Lee uses this as a starting point to highlight how a Bayesian approach is more appropriate for clinical trials.  First he lays out the familiar description that “the Bayesian approach calculates the probability of the parameter(s) given the data, whereas the frequentist approach computes the probability of the data given the parameter(s).”  He then goes on to give two examples in which the probability of success is (a) .4 (4 of 10) and (b) p=0.27 (27 of 100), which give the same P value of 0.033 in a binomial one-sided  test.  The prior probabilities being tested are 0.2 vs 0.4.  However, if you calculate the posterior probabilities, you find that even though the P values were nearly identical, the first test results in a proability that the parameter is greater than 0.4 is 0.432, whereas in the second test, the probability is 0.003.  It is a nice demonstration of the limitations of the frequentist approach.

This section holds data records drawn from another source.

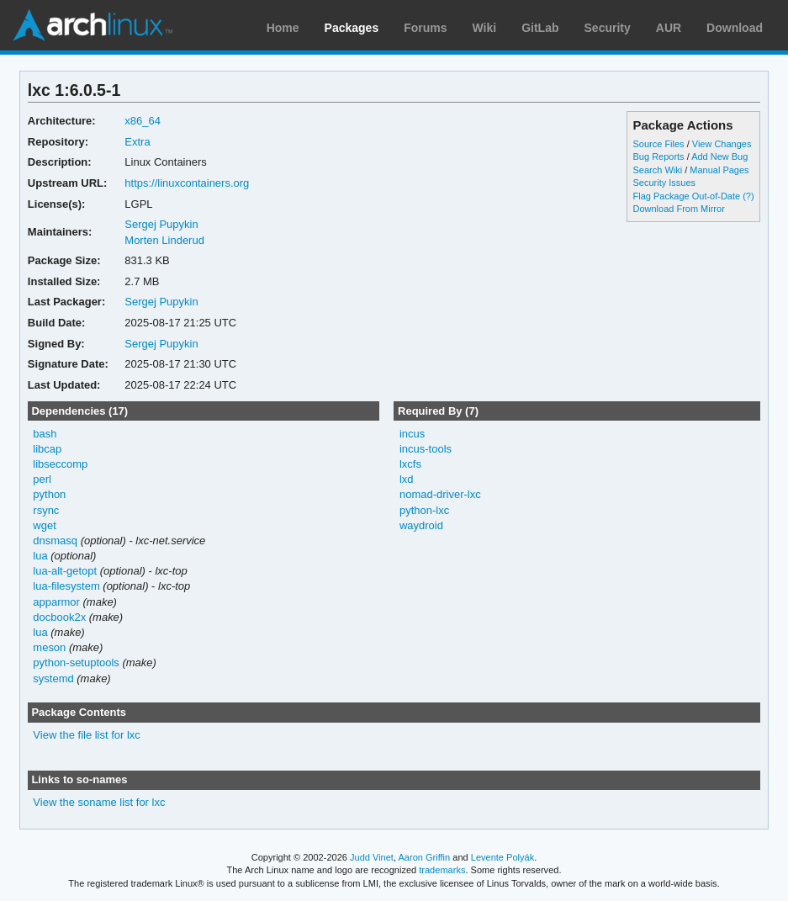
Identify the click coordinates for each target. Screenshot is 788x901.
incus (412, 433)
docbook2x (59, 617)
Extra (137, 141)
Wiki (485, 27)
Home (283, 27)
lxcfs (410, 464)
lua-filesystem (66, 586)
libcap (47, 449)
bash (44, 433)
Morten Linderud (164, 240)
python (49, 494)
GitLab (539, 27)
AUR (668, 27)
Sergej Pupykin (161, 224)
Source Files (659, 144)
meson (49, 647)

However, it is Ocana and  Tannock’s article that is a bit more relevant to the points that I have been making with my decision modeling.  In my paper, “When is better best: a multiobjective approach“, we made the point that in doing comparisons, it is important to state the criteria that will be used to decide superiority.   We didn’t explicitly state that the magnitude of the difference for each of those criteria should also be stated, mainly because we were pessimistic that we could even get the variable to be named.  However, O&T’s point is on the mark.

Their first point is the one that I have focused on more explicitly with my modeling and reflects  my interest in using Bayesian networks to define the magnitude of the improvement that is needed to make a study/new technology worthwhile.  Again, we are on the same page when it comes to deciding (up-front, not after the fact) what the important variables are, and the magnitudes required to make the clinical tradeoffs worth the effort.